Task brief: How many of the lines below hold "second"? Only the number, please.

Dataset records:
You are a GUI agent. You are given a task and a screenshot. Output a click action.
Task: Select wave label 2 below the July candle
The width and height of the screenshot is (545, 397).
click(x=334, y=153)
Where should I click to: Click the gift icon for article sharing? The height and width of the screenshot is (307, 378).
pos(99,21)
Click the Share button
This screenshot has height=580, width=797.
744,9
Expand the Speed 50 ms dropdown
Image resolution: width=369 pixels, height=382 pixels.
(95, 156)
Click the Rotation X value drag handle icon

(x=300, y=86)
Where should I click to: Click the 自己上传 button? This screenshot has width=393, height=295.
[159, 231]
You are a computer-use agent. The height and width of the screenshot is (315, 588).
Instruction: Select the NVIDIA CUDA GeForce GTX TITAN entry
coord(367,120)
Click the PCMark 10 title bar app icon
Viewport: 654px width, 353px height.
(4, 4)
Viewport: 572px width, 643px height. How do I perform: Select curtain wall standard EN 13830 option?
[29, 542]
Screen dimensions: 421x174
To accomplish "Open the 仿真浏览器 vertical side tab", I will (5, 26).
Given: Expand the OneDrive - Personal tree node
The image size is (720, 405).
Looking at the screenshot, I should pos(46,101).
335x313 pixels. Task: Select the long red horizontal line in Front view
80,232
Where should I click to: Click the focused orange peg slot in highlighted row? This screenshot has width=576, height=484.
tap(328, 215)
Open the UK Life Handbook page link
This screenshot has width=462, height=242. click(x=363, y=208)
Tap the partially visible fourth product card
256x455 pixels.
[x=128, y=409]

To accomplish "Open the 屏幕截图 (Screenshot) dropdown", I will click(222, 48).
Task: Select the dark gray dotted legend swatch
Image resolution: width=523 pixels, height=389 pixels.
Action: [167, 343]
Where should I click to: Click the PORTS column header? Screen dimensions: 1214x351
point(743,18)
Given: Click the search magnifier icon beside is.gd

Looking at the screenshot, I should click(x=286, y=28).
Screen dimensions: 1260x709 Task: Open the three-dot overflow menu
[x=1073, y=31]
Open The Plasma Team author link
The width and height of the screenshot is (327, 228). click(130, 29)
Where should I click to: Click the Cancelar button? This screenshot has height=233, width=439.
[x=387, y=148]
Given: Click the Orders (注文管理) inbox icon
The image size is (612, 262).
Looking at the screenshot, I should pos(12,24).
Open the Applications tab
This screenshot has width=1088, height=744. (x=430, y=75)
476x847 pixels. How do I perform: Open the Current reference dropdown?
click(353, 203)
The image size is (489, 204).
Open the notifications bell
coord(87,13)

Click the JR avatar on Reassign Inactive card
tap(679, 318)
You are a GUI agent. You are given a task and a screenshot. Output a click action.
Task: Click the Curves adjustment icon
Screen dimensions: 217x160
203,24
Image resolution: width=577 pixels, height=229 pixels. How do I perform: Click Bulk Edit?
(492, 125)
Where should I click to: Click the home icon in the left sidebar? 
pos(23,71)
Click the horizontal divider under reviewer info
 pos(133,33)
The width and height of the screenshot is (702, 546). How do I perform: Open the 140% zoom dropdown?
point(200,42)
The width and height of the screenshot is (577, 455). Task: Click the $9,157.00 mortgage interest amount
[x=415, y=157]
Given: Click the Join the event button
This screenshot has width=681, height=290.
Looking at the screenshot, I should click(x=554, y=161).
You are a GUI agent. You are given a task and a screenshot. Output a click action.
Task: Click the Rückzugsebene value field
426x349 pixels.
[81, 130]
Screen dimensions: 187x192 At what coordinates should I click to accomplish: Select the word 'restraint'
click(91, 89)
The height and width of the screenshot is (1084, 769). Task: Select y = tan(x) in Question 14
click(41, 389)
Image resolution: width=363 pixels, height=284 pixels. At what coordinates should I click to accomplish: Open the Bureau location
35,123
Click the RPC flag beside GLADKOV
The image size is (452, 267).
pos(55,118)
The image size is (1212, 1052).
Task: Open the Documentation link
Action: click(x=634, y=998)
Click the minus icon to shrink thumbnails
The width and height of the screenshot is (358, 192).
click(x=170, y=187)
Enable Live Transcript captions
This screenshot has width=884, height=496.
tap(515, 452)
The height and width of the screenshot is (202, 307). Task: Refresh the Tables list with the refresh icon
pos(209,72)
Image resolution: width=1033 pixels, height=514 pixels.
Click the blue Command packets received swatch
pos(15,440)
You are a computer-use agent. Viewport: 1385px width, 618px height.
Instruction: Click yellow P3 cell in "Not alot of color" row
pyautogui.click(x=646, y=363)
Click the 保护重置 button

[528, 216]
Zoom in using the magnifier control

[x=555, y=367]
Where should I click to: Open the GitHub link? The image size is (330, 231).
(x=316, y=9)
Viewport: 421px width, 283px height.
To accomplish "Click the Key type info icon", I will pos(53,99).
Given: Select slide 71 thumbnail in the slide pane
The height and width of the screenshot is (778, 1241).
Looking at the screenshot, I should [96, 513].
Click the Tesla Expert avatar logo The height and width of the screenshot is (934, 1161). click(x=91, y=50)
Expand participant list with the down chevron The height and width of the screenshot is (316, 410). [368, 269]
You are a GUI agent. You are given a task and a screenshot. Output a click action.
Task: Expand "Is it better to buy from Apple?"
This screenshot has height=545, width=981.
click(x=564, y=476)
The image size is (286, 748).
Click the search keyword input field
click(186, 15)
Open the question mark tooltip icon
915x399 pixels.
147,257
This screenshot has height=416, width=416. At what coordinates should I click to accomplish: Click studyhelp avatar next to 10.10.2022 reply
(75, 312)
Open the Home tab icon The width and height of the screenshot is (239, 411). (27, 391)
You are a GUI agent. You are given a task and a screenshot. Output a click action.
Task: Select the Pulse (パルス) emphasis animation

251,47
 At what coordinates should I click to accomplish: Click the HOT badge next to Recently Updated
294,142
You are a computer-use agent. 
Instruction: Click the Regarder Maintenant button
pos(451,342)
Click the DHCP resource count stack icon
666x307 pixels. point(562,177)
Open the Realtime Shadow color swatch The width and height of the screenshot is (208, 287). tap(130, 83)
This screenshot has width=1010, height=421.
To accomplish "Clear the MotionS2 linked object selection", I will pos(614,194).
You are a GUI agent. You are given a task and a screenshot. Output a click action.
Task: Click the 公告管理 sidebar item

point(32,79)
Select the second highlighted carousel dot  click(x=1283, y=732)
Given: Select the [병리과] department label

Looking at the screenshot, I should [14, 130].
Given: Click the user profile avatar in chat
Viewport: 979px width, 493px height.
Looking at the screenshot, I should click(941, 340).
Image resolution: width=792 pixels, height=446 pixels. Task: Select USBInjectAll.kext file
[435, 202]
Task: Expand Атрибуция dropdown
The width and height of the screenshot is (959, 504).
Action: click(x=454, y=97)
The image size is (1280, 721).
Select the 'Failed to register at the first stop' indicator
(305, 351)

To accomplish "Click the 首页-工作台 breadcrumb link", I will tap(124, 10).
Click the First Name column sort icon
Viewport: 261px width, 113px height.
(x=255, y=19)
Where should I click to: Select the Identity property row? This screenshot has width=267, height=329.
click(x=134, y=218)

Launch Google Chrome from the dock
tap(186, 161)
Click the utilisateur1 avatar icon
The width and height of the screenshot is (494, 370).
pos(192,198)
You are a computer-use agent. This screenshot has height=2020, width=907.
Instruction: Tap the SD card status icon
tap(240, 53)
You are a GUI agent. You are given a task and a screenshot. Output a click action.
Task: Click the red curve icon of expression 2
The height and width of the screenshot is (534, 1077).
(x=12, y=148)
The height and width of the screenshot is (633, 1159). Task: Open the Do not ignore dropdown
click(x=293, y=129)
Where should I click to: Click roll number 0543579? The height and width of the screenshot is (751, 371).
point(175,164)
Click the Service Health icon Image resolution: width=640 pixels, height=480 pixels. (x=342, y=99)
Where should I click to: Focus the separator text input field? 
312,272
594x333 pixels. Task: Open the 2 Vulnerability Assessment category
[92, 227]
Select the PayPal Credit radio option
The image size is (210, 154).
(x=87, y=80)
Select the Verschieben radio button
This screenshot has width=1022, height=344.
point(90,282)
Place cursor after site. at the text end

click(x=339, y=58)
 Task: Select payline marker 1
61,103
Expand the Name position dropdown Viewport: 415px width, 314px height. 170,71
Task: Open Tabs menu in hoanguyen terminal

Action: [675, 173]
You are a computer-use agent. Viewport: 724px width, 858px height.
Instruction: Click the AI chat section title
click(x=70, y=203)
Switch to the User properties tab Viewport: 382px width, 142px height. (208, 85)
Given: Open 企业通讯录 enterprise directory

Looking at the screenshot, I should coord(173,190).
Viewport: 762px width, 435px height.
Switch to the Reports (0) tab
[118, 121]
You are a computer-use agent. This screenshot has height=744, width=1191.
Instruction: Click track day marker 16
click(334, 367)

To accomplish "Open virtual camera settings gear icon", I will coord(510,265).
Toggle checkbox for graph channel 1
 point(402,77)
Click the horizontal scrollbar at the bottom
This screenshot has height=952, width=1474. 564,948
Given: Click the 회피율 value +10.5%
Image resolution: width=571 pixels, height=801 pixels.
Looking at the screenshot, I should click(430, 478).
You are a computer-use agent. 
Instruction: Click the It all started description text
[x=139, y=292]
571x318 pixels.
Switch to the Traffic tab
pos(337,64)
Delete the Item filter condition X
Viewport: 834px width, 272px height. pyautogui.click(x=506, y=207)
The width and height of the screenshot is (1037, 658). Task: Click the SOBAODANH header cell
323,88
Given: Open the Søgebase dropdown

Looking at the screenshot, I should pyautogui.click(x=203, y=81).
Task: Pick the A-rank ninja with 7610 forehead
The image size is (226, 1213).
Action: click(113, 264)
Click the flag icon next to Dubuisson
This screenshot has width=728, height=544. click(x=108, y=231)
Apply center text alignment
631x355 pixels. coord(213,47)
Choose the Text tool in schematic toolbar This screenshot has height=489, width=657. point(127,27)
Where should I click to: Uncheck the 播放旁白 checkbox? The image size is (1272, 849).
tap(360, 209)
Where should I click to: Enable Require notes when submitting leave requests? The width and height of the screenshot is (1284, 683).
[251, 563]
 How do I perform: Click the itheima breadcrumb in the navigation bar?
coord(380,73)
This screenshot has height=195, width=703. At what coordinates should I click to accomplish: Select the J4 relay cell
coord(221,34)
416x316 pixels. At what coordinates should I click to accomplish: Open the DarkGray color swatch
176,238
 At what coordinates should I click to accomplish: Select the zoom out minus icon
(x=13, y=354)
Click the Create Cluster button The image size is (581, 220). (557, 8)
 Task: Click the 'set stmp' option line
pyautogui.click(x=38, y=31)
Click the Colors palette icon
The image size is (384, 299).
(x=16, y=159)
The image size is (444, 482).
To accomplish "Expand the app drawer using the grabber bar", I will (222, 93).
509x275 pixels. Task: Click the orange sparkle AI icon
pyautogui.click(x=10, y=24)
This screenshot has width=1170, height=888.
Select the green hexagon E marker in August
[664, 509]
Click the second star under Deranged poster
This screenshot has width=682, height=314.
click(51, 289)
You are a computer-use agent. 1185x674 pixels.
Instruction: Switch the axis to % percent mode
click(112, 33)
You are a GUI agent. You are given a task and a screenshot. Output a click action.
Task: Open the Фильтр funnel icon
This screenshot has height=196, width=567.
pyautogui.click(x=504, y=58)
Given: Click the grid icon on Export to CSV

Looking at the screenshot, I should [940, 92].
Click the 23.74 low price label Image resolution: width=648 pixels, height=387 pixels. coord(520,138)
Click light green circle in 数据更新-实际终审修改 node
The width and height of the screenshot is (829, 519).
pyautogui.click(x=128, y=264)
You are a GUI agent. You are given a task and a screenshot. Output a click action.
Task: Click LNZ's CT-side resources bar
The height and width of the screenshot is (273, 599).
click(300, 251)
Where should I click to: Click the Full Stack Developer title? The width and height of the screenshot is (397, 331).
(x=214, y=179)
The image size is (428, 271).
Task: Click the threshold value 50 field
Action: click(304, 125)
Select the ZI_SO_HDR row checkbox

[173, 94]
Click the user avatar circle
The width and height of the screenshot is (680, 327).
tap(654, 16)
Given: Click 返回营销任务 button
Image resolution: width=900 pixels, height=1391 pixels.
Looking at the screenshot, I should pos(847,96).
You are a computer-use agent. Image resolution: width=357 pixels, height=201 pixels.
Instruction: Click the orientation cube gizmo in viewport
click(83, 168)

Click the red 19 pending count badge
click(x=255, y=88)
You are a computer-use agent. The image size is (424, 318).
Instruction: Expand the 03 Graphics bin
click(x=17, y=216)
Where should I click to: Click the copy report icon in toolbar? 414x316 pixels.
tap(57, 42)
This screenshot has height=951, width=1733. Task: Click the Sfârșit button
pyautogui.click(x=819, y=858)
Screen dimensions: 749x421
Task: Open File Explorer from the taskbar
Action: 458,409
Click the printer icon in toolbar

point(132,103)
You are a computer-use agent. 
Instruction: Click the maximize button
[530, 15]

Output of the exercise: 2